国内生産から中国を中心とする海外生産にシフトし始め、生地屋や職人たちとのやり取りが商社とのやり取りに変わって行きました。
何かが確実におかしく歪んでいく感覚に襲われていました。
ある朝、靴職人の社長から私宛に一本の電話が会社にかかってきました。
「加藤さん、今度の展示会の靴、作れなくなってしまった。。。申し訳ない。MDの○○さんに代わってもらえるかな?」
その直後、社長の会社が倒産したことを知り、それを境に一切連絡が取れなくなってしまいました。
他にも様々な出来事の連続…
当時のアパレルの流れとシステムに疑問を感じつつも、28歳だった私には何一つ変えることもできず、デザインも浮かばなくなり、退社を選びました。

目的を失っていた数ヶ月は日本を離れ放浪していました。

帰国後、自問自答の末、或る目的を立て、もっとアパレル全体を知ろうと、海外ブランドを取り扱う会社に生産企画チームのチーフとして就任した後、フリーランスのデザイナーとして商社契約をし、中国や香港の工場へプロモーションサンプルの打ち合わせに毎月通いました。
そこで働く人の多くは遠方から通ったり寮生活をしている20代の女の子たち…
ますますアパレルの景気は悪くなる一方で、コスト戦争が止まらないどころか悪化の一途を辿っていました。

2009年からエシカル・ファッション(フェアトレード)のブランドを目指して、約2年の歳月をかけてブランドを立ち上げました。
国内メーカーや職人さんたちを中心に共に創り上げるシステムを試行錯誤してきましたが、6年目にして一人の限界に達し、経済やシステムの勉強を本格的に始め、より多くの方のお役に立てるよう起業を決めました。
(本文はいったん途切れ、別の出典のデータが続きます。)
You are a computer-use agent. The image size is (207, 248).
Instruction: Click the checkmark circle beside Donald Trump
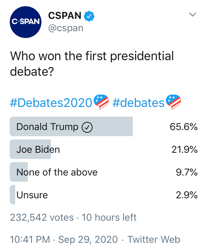coord(87,127)
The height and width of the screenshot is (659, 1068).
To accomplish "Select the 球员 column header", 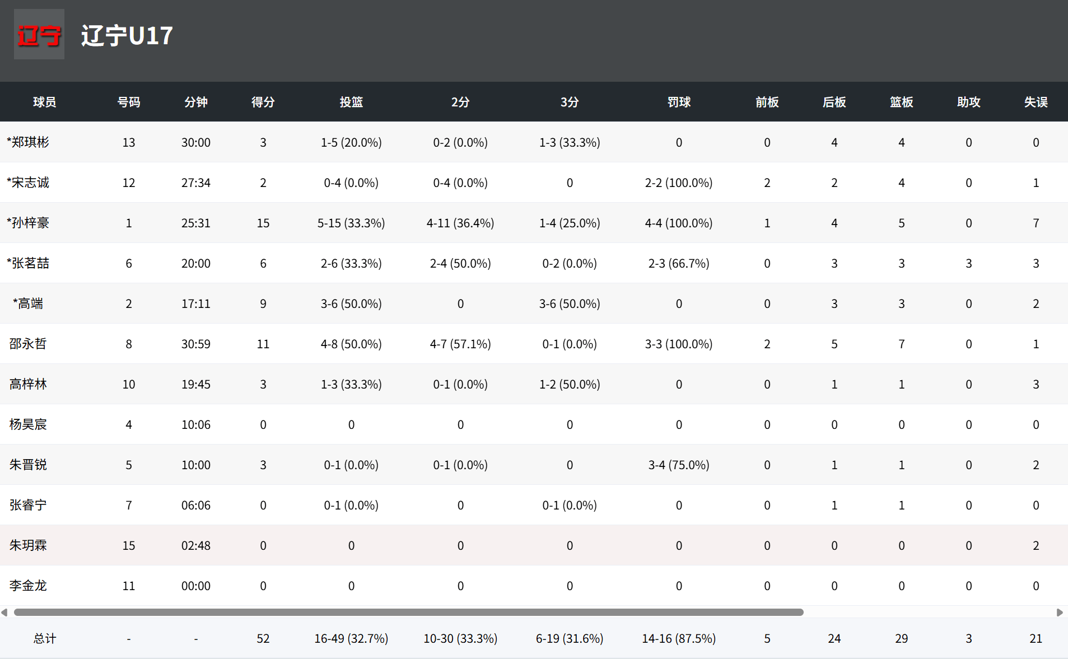I will (44, 102).
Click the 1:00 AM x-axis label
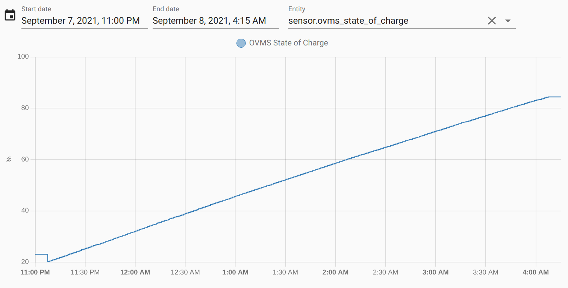 point(235,272)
その間に2013年4月、バングラデシュの縫製工場の事故のニュースが流れてきました。
http://matome.naver.jp/odai/2139803289549757801
何とも言えない怒りと苦しみに襲われた事件でした。

どこまでこの流れが続くのかと…

なにより変わらず何もできていない自分に一番腹が立ちました。

その事件をきっかけに、昨年ドキュメンタリー映画を作った方がいます。
アンドリュー・モーガン監督。
彼の創り出した「ザ・トゥルー・コスト〜真の代償〜」を一度は観てほしいと思います。

そしてぜひ学んでほしいと思います。
http://unitedpeople.jp/truecost/learn

バングラデシュの事故が起きた本当の原因はどこにあるのか?

生産者や経営者だけが悪いのか?

消費者ひとりひとりが真実を知り、賢い選択をしていけたら
相手のことを敬い、大切に思えたら
企業も地球も変わっていくのではないでしょうか?

私は作り手と買い手とが共に手を取り合い、地球と共存できる企業やシステムを創っていきたいです。